Task objective.
Reproduce exactly, leaving out pictures, each line from the one holding "You are a computer-use agent. Viewport: 576px" through the final line of the listing, and add nothing.

Input material.
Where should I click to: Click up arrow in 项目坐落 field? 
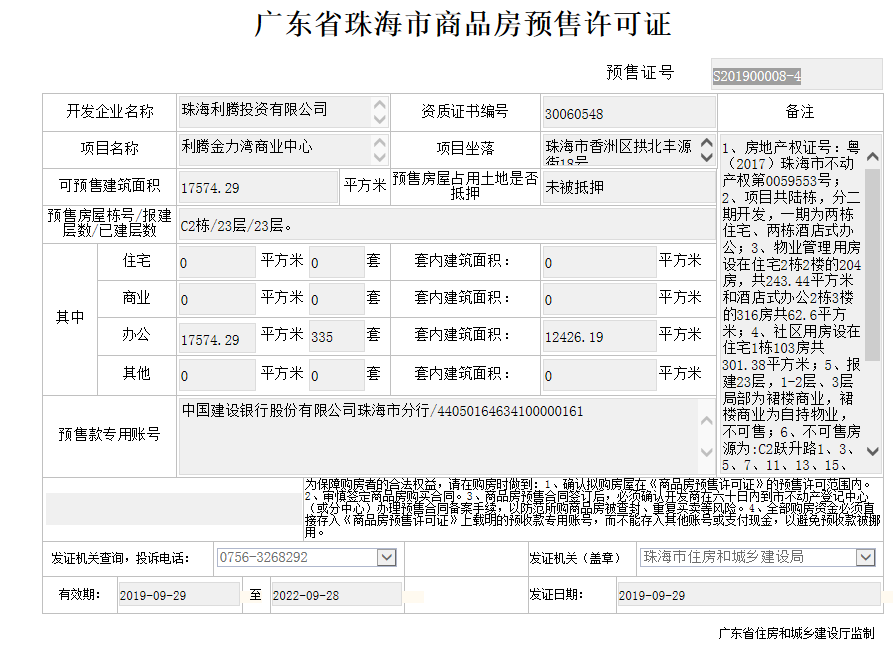point(707,142)
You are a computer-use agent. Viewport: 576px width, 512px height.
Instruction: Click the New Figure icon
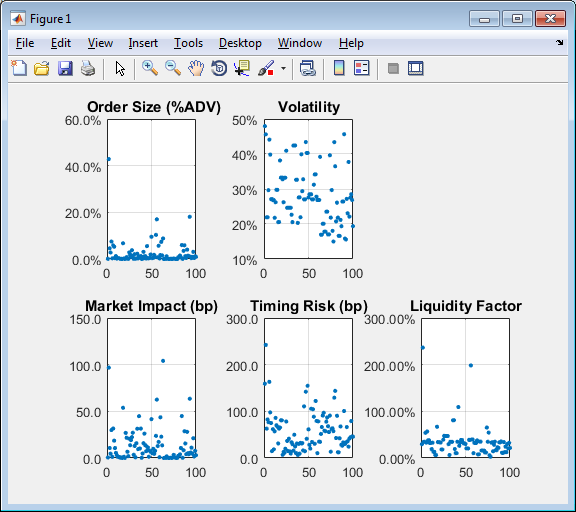[19, 68]
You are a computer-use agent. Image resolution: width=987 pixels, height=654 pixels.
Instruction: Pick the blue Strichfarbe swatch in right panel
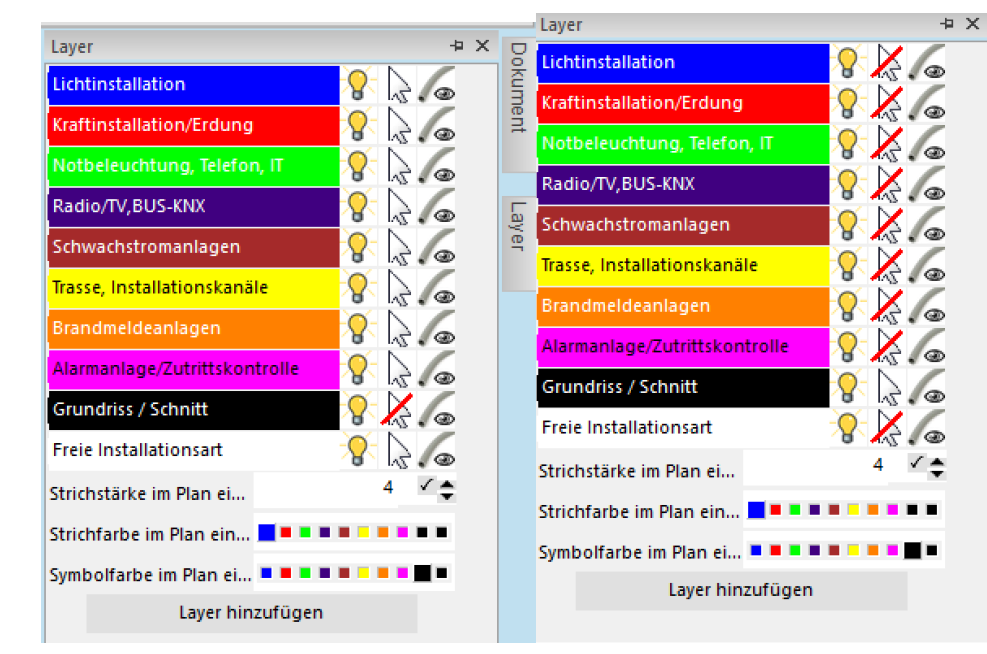tap(756, 510)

Your response.
You are a computer-use agent. Viewport: 576px width, 512px height.
Instruction: Click the New Figure icon
[19, 68]
You are a computer-use agent. Image resolution: width=987 pixels, height=654 pixels.
Instruction: Pick the blue Strichfarbe swatch in right panel
tap(756, 510)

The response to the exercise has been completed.